Tuesday, April 10, 2012

Return to Space

How did we end up here?

We put a guy on the moon...and now the US has no manned space capability. The three surviving space shuttles...Discovery, Endeavour and Atlantis...are heading to new homes in museums.

Discovery will be ferried to the Udvar-Hazy Center at Dulles airport next week. She will replace the Enterprise, which has been in display there for several years (The Enterprise was a test rig that never flew under its power and has no engines...she will be moved to the USS Intrepid).

Atlantis is staying put at the Cape, and will be housed in the Kennedy Space Center Visitor Complex.

Endeavour will be sent to the California Science Center for the benefit of those on the west coast.

(And guess who cleverly planned a vacation and will miss Discovery being flown over the Mall).

So. Now we're reduced to hiring space on other people's rockets.

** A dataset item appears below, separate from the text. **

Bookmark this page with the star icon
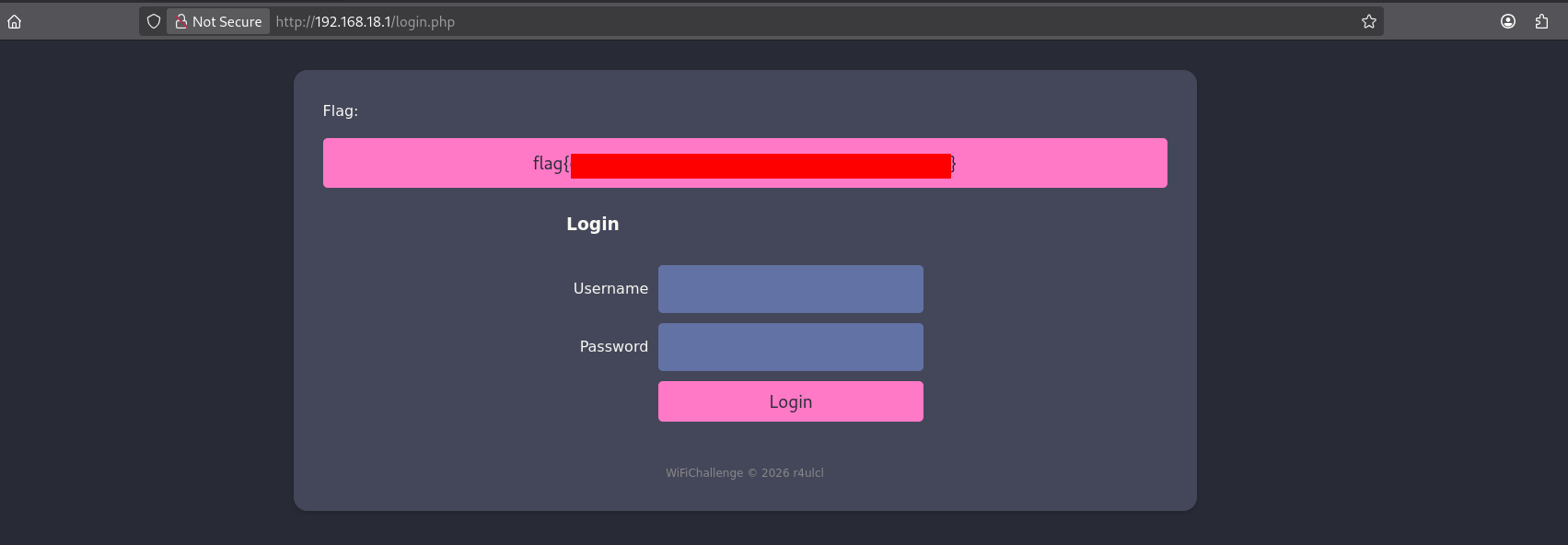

Did we really win the space race?

Perhaps, right now, nobody did, but that may well change.

The earliest days of aviation began with a few adventurers. But then, it became the province of the military.

Now, an ordinary person can plan to fly halfway around the world...but the military did not do that. It was private companies that took aviation from something crazy people did to a routine matter.

Now, it's time for the same thing to happen with spaceflight. We will remember Armstrong and his fellows the way we remember Lindbergh or Earnhart.

We don't really remember William Boeing or Henri Ziegler, but they are just as important...Henri Ziegler founded Boeing's major rival Airbus.

But I hope that we *will* remember some of these names: Burt Rutan, Richard Branson, Elon Musk. These are the men who are putting their money where their mouth is and forming the companies that will take us into the era of routine, commercial space flight. Rutan's Sealed Composites and Musk's SpaceX may well be the Boeing and Airbus of space travel and Branson's Virgin Galactic is the world's first commercial space carrier.

If any of us set foot on Mars, it will not be because of pure science, as worthy a goal as that is, but because we want to go there and there are those willing to make it happen...at first for the rich, but eventually for the rest of us.